Tu es imbu de ta personne. Et probablement est-ce intentionnel.
Selon toi, tu ne connais pas l'échec. L'échec est réservé à la masse qui grouille sous tes pieds.
Tu as des qualités, mais tes qualités sont, comme tu l'as dit avec tes forces et faiblesses, tes défauts. L'inverse est cependant faux. La plupart de tes défauts sont le reflet de tes qualités dans un miroir, et non l'inverse.
Tu sais ce que tu vaux, et tu n'hésites pas à montrer tes valeurs à l'extrême, quitte à passer pour un prétentieux, ce que tu aimes d'ailleurs faire car tu sais que les gens n'aiment pas les prétentieux.
Tu crois à la liberté, à ta liberté. Cependant, tu n'es pas libre de tout. Tu le sais, et c'est pour cela que tu prends le terme "libre" avec des pincettes.
Malgré tes qualités et ton égocentrisme prononcé, le doute fait partie de ta vie, même s'il ne se manifeste que rarement. L'échec, tu en as peur. Et pour cela, tu n'hésiteras pas à maquiller l'échec quand il se présentera devant toi. Tu n'hésiteras pas à l'ignorer jusqu'au plus profond de ta personne, afin de te persuader que tu ne connais pas l'échec. La réalité est toute autre pourtant. Dans ce monde tournant, il est important de trouver ses repères. Toi, tu t'ancres dans une position qui te satisfait et te flatte, dans un monde qui, peut-être, tourne trop vite pour toi.
Peut-être as-tu peur du Changement. Peut-être que le fait de pouvoir changer trop vite dans un monde qui tourne trop vite t'effraie-t-il.

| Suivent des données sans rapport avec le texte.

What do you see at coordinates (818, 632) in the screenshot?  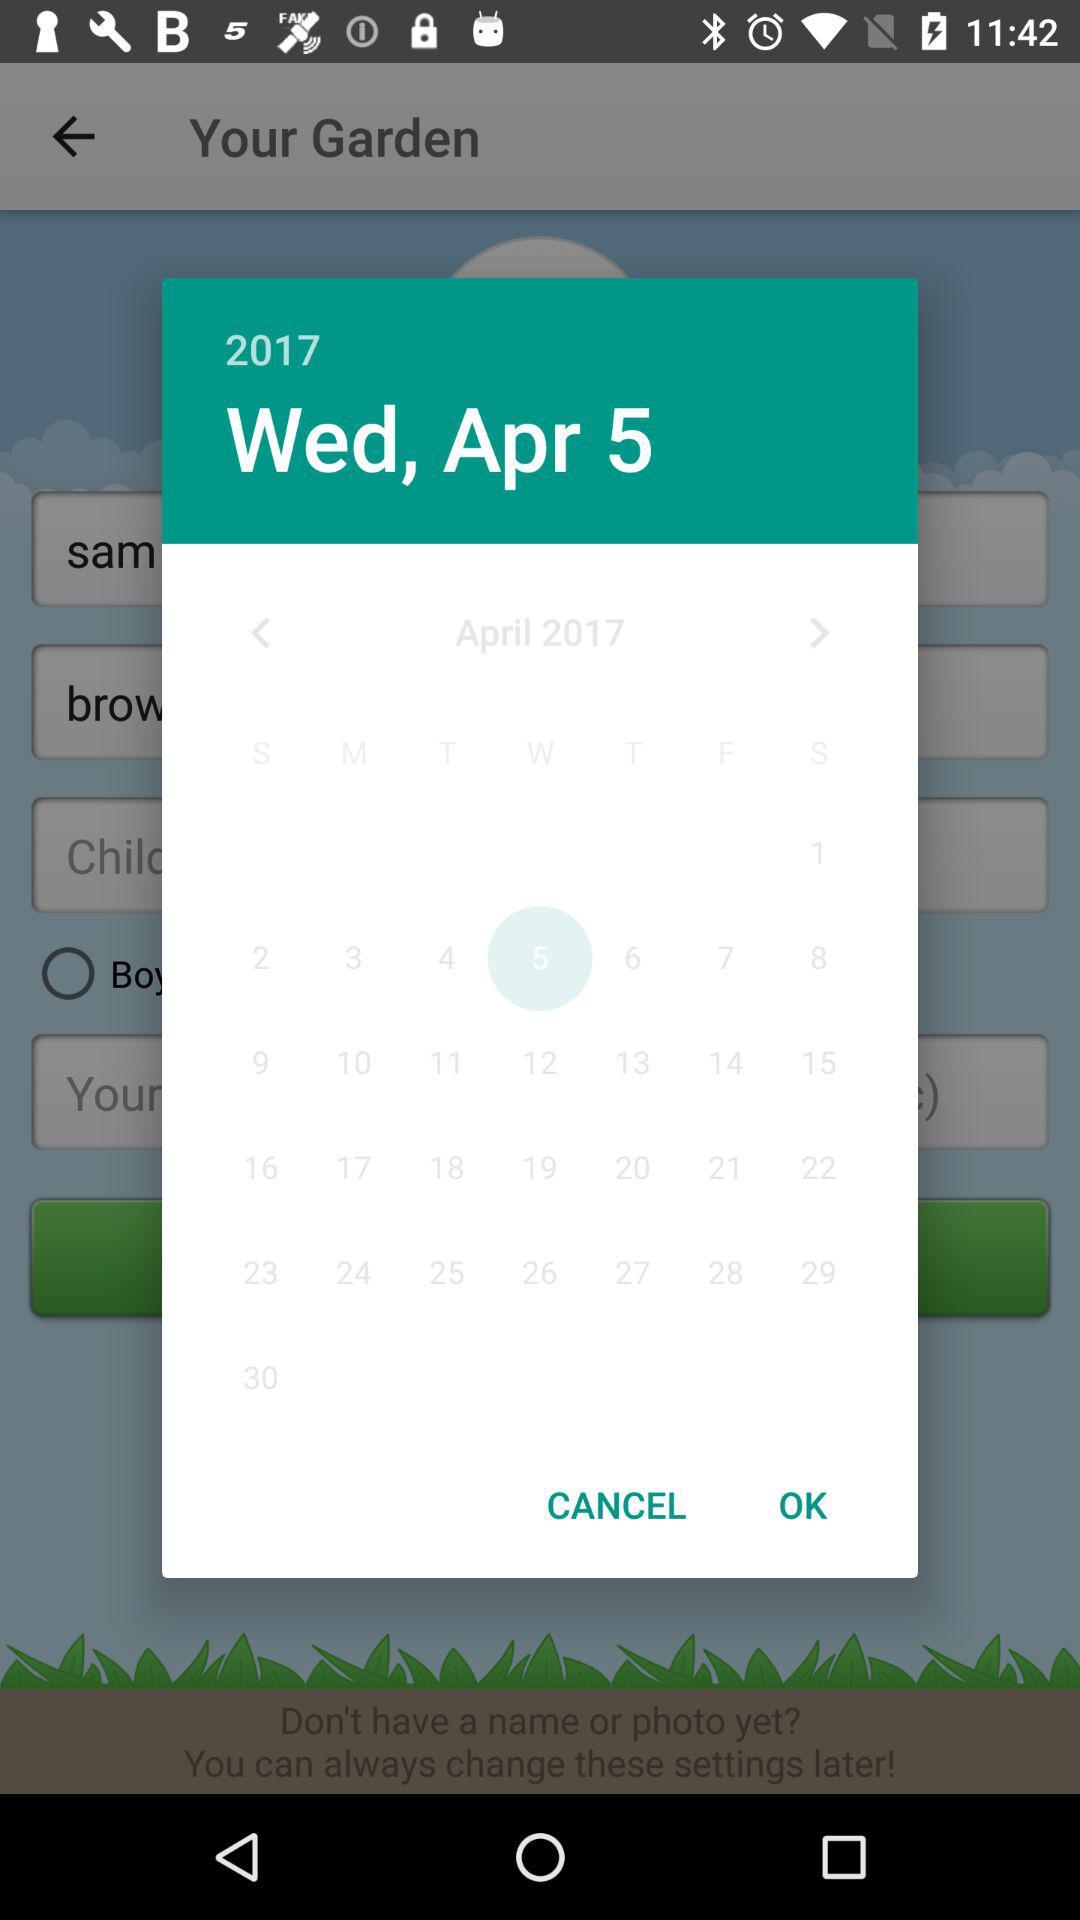 I see `icon at the top right corner` at bounding box center [818, 632].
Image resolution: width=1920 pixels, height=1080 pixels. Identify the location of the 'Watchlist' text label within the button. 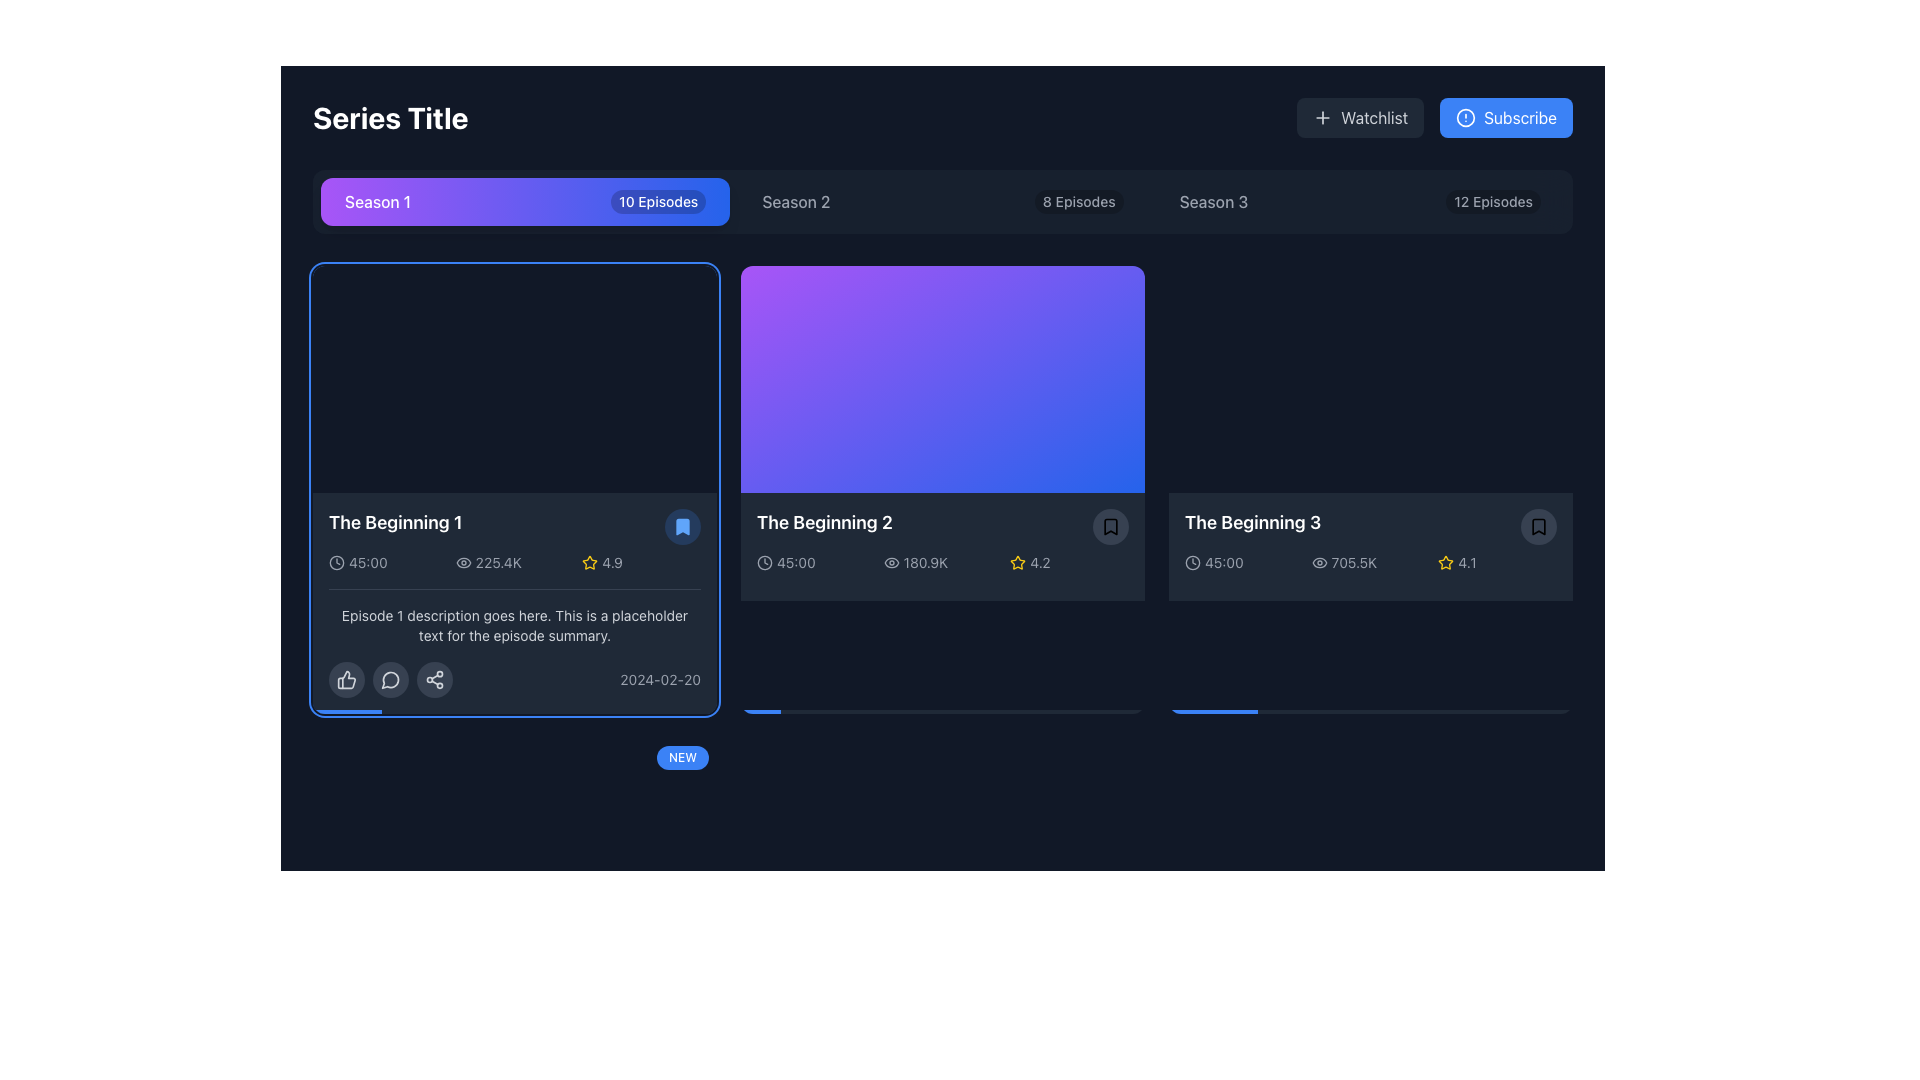
(1373, 118).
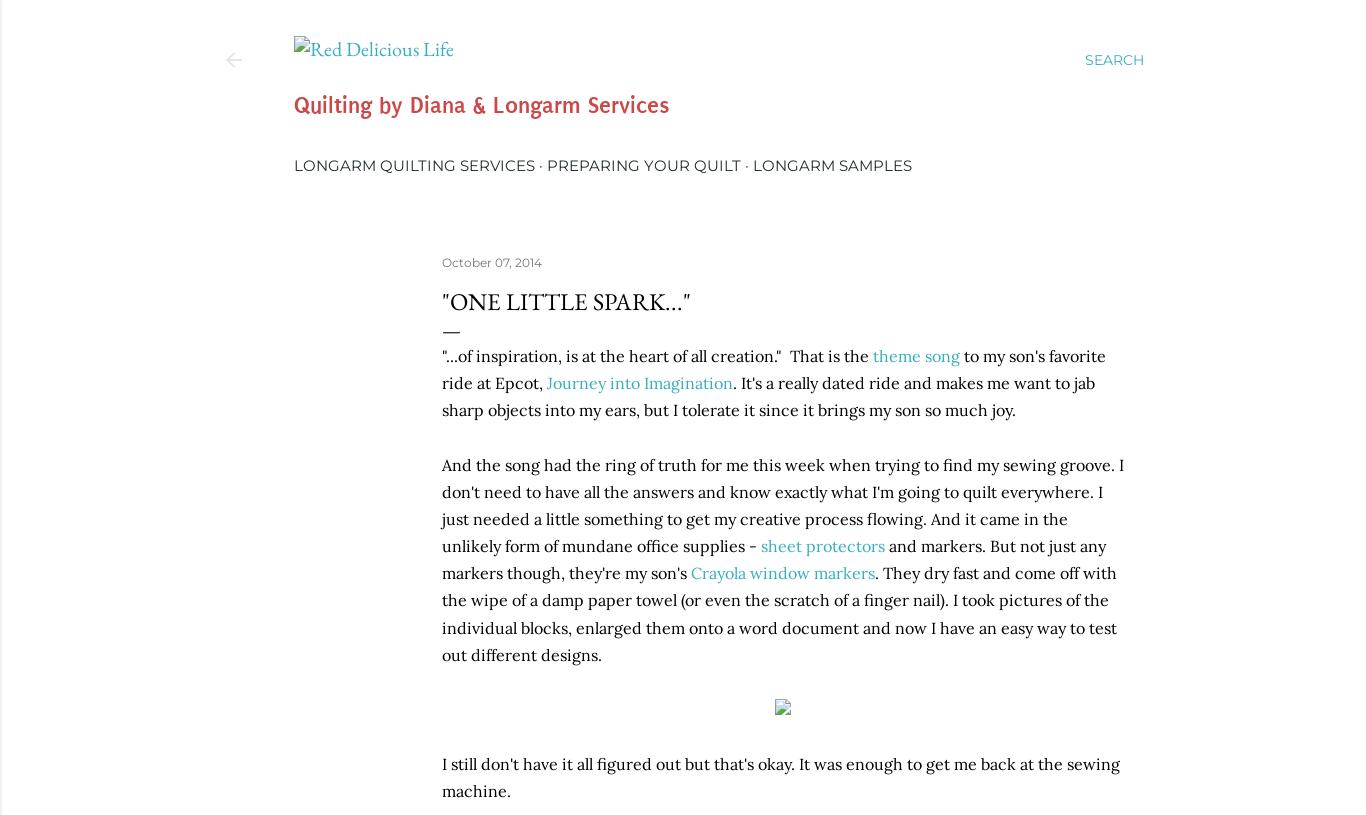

Phénomène que tu voilerais de manière éphémère en te considérant comme un prédateur de la gente féminine ; changer constamment de femmes serait une manière de te convaincre que le changement ne te fait pas peur et que, au contraire, tu en es friand.
Gare cependant, car dans le monde qui est le notre, un mauvais pas peut-être fatal, une fois que l'on a atteint des monts culminants.
Tomber d'un étage peut être douloureux, mais l'on s'en remet. Mais tomber de dix étages ou plus est fatal.